KH. Chudlori mendirikan Pondok Pesantren di Tegalrejo pada awalnya tanpa
memberikan nama sebagaimana layaknya Pondok Pesantren yang lain. Baru
setelah berkali-kali beliau mendapatkan saran dan usulan dari rekan
seperjuangannya pada tahun 1947 di tetapkanlah nama Asrama Perguruan
Islam (API). Nama ini ditentukannya Beliau sendiri yang tentunya merupakan
hasil dari sholat Istikharoh. Dengan lahirnya nama Asrama Perguruan
Islam, beliau berharap agar para santrinya kelak di masyarakat mampu dan
mau menjadi guru yang mengajarkan dan mengembangkan syariat-syariat
Islam.
Adapun yang melatar belakangi berdirinya Asrama Perguruan Islam adalah
adanya semangat jihad ”Li i’Lai kalimatillah” yang mengkristal dalam jiwa
sang pendiri itu sendiri. Dimana kondisi masyarakat Tegalrejo pada waktu
itu masih banyak yang berlumuran dengan perbuatan-perbuatan syirik
dan antipati dengan tata nilai sosial yang Islami. Respon Masyarakat
Tegalrejo atas didirikannya Pondok Pesantren Asrama Perguruan Islam
Tegalrejo pada waktu itu sangat memprihatinkan.
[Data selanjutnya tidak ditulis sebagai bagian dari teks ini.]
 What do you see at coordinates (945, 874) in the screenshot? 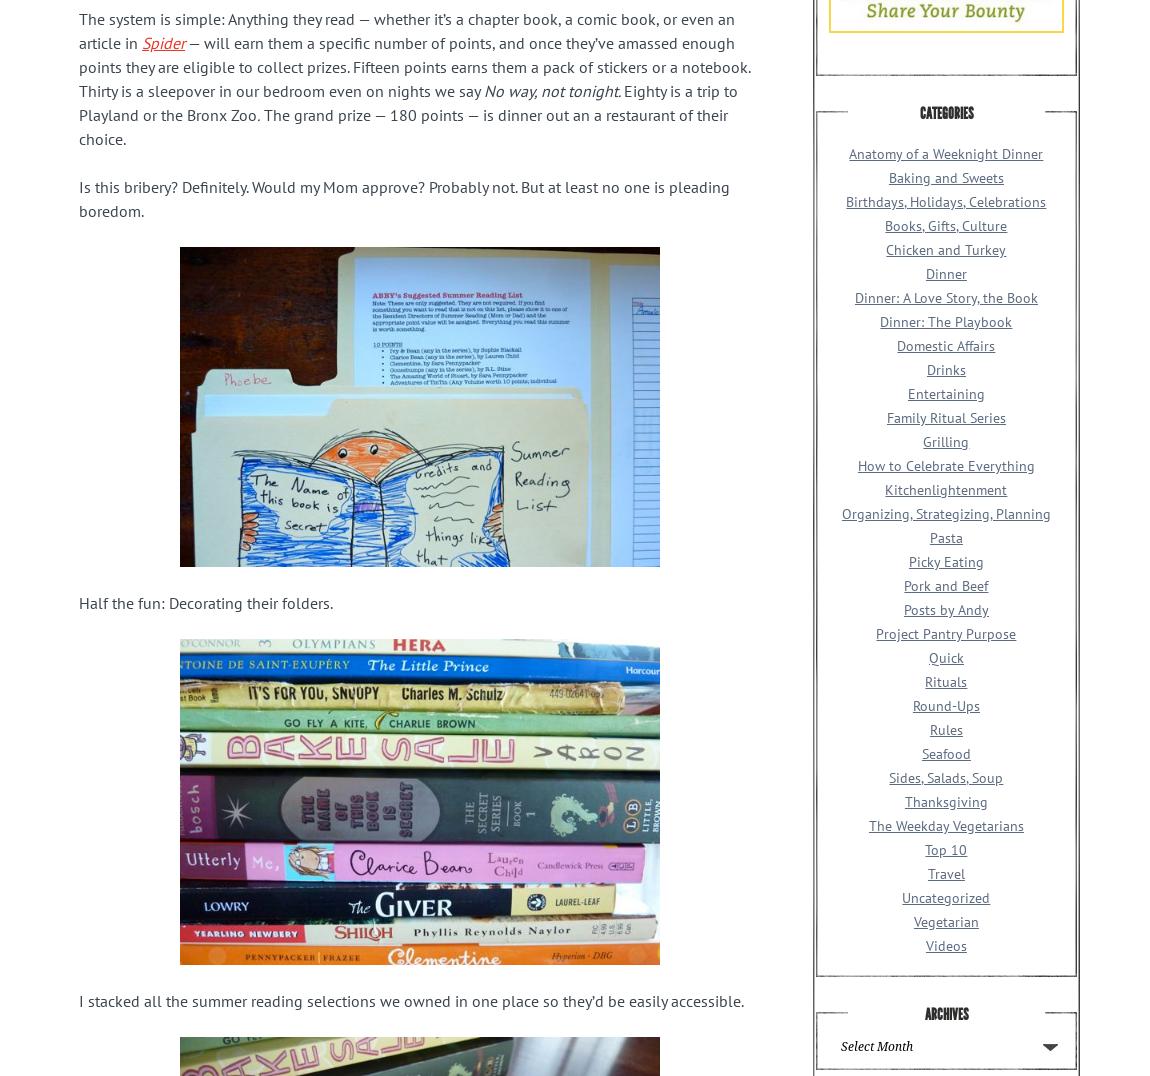
I see `'Travel'` at bounding box center [945, 874].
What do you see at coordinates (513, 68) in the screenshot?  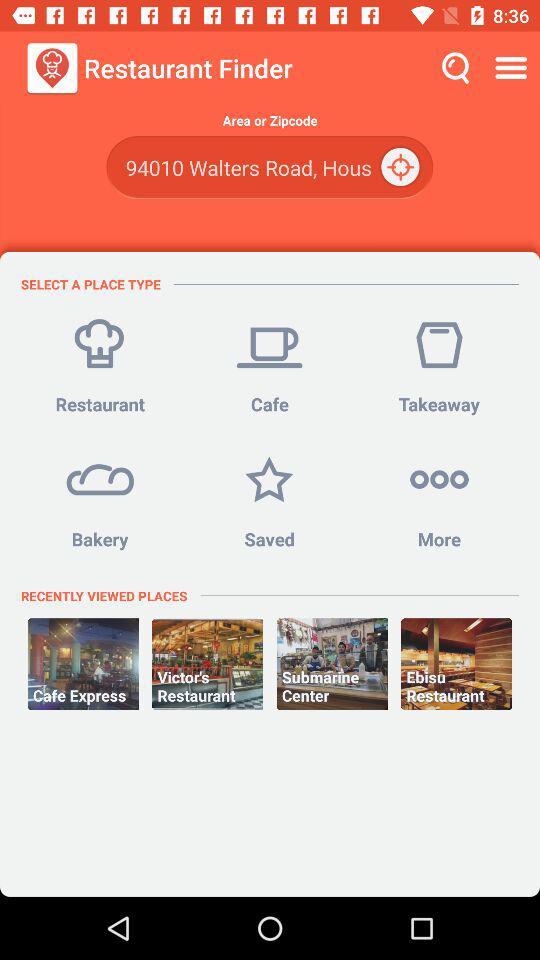 I see `icon above the area or zipcode item` at bounding box center [513, 68].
Karena pada saat itu masyarakat masih kental dengan aliran kejawen.
Tidak jarang mereka melakukan hal-hal yang negatif yang mengakibatkan
berhentinya kegiatan ta’lim wa-taa’llum (kegiatan belajar-mengajar).
Sebagai seorang ulama yang telah digembleng jiwanya bertahun-tahun di
berbagai pesantren, KH. Chudlori tetap tegar dalam menghadapi dan
menangani segala hambatan dan tantangan yang datang.
Akan tetapi di luar dugaan dan perhitungan pada
awal tahun 1948 secara mendadak API diserbu Belanda tepat pada “Kles
II”. Gedung atau fisik API yang sudah ada pada waktu itu diporak
porandakan. Sejumlah 36 kitab termasuk Kitab milik KH. Chudhori dibakar
hangus, sementara santri-santri termasuk KH.Chudhori mengungsi ke suatu
desa yang bernama Tejo kecamatan Candimulyo. Kegiatan taklim wa-taalum
nyaris terhenti.
Pada penghujung tahun 1949 dimana situasi nampak aman KH.Chudhori
kembali mengadakan kegiatan taklim wa-taalum kepada masyarakat sekitar
dan santripun mulai berdatangan terutama yang telah mendengar informasi
bahwa situasi di Tegalrejo sudah normal kembali, sehingga KH.Chudhori
mulai mendirikan kembali API lagi di tempat semula. Semenjak itulah API
berkembang pesat seakan bebas dari hambatan, sehingga mulai tahun 1977
jumlah santri sudah mencapai sekitar 1500-an.
Inilah puncak prestasi KH.Chudhori di dalam membawa API ke permukaan
umat. Adalah merupakan suratan taqdir, dimana pada saat API sedang
berkembang pesat dan melambung ke atas, KH.Chudhori dipanggil
kerahmatullah (wafat), sehingga kegiatan taklim wat-Taalum terpaksa
diambil alih oleh putra sulungnya (KH. Abdurrohman Ch) dibantu oleh
putra Keduanya (Bp. Achmad Muhammad Ch).
Peristiwa yang mengharukan ini terjadi pada penghujung tahun 1977.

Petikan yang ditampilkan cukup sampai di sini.